*Extract to read*:
►
Walgreens is beefing up its investments in e-commerce and digital healthcare to compete with online pharmacies and mass merchants.
The Jenny Craig announcement was made the same day that Walgreens reported that its fourth-quarter retail sales dropped 3.9 percent year-over-year and same-store retail sales fell 1.2 percent, which Walgreens said was “entirely due to continued de-emphasis of tobacco.” Walgreens raised the age to buy tobacco products to 21 starting Sept. 1.
Analysts like Walgreens’ strategic partnerships
“We think it’s really important for the company to focus on new partnerships and initiatives to respond to the rapidly changing healthcare environment,” says John Boylan, a senior equity analyst with Edward Jones. Edward Jones has a hold rating on Walgreens stock.
Boylan sees potentially more partnerships and more in-store services, so Walgreens can attract more consumers into its bricks-and-mortar stores.
◄
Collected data
►
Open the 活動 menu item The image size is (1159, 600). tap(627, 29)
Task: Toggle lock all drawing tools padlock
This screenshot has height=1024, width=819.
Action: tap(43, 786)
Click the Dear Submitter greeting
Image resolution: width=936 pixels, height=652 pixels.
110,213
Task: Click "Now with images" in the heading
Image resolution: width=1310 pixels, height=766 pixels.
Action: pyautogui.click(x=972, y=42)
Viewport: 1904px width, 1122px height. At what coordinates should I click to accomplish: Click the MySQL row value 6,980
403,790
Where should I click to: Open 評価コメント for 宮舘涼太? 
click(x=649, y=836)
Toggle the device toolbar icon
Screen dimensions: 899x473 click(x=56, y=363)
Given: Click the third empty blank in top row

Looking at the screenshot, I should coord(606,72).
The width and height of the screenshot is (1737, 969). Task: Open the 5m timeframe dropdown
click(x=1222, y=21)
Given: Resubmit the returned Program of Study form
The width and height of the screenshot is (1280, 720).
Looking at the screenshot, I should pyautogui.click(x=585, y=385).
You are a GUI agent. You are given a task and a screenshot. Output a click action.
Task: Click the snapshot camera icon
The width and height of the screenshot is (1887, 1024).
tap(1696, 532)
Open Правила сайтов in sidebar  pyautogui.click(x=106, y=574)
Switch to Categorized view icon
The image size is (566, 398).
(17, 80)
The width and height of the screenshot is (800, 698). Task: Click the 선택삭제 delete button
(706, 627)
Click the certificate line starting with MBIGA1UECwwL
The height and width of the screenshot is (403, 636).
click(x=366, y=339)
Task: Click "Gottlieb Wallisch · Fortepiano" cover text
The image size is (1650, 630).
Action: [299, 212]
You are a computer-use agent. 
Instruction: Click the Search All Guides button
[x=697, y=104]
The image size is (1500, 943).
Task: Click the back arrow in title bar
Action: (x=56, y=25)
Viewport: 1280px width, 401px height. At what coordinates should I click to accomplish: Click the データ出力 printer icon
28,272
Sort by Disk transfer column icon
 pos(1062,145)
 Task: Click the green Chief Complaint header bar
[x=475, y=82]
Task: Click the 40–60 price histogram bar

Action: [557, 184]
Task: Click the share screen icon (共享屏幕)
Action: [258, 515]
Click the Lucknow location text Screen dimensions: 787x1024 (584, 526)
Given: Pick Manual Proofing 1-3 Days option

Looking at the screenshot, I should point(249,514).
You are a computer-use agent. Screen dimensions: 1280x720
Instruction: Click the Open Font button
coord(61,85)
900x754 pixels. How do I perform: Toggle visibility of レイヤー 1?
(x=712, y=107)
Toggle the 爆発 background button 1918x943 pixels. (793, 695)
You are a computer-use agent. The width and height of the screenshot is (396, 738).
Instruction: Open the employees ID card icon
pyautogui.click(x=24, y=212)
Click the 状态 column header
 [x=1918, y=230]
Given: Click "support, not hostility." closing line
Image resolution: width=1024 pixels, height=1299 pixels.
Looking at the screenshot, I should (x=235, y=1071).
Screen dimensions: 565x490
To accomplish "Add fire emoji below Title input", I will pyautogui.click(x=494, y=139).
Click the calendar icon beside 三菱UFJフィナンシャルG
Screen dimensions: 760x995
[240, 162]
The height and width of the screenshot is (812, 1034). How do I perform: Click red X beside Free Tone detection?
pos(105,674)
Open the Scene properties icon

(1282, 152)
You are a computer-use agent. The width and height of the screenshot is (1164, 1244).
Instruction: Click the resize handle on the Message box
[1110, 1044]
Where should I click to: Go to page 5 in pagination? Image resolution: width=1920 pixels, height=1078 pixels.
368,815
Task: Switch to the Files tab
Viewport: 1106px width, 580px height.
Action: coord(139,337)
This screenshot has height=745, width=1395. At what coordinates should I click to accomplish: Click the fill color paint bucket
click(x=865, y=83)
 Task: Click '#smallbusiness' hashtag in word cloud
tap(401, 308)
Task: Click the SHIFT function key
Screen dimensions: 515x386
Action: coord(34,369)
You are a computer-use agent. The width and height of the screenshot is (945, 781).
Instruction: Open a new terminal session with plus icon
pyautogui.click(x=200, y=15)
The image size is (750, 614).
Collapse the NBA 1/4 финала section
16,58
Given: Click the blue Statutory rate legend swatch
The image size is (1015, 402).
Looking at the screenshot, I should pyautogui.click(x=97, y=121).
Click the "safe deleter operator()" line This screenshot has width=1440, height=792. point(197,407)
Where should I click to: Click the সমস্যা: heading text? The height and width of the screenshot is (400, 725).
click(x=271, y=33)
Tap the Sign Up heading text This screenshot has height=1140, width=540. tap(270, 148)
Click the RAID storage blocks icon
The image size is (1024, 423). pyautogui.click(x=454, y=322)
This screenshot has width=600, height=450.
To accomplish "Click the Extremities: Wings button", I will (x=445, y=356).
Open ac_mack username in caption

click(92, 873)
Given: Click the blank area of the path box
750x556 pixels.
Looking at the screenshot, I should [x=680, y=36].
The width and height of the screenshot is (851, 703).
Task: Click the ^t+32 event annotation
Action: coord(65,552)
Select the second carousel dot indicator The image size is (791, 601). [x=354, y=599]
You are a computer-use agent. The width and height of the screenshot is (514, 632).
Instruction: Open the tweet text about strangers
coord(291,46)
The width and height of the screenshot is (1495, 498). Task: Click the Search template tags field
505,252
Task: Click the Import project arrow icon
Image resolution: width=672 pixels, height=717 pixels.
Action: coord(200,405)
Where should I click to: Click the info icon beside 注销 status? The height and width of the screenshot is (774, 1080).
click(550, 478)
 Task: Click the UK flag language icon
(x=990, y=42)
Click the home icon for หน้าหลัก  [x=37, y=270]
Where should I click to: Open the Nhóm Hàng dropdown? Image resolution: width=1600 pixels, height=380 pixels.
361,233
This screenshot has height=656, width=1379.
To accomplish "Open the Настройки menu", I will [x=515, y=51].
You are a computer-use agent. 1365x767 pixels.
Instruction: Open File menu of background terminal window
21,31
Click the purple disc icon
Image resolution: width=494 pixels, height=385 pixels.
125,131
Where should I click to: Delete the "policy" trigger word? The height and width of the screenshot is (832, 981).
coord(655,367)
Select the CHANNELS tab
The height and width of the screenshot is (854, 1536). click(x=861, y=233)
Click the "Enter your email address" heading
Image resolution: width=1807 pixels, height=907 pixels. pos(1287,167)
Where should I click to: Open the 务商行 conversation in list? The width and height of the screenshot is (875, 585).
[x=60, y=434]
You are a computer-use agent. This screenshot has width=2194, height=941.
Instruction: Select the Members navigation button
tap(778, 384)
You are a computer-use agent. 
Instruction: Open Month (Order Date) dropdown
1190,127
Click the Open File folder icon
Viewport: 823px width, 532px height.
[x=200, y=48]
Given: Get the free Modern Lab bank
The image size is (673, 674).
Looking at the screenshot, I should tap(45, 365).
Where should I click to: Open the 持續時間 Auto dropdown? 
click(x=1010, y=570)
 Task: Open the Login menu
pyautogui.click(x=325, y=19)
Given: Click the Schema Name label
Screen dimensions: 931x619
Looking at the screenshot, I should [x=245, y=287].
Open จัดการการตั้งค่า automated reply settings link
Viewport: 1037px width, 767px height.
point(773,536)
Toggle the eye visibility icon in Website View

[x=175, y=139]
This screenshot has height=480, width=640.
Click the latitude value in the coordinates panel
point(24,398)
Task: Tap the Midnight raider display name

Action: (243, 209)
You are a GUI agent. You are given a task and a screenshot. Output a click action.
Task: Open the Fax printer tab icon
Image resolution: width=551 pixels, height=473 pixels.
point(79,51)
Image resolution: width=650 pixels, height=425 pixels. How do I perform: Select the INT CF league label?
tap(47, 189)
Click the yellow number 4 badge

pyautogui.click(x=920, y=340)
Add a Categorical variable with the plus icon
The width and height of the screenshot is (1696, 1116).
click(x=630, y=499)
◄
*Your objective*:
Reproduce the part of the Walgreens text between "Walgreens is beefing" and "starting Sept. 1.", inclusive.

*Answer for this exercise*:
Walgreens is beefing up its investments in e-commerce and digital healthcare to compete with online pharmacies and mass merchants.
The Jenny Craig announcement was made the same day that Walgreens reported that its fourth-quarter retail sales dropped 3.9 percent year-over-year and same-store retail sales fell 1.2 percent, which Walgreens said was “entirely due to continued de-emphasis of tobacco.” Walgreens raised the age to buy tobacco products to 21 starting Sept. 1.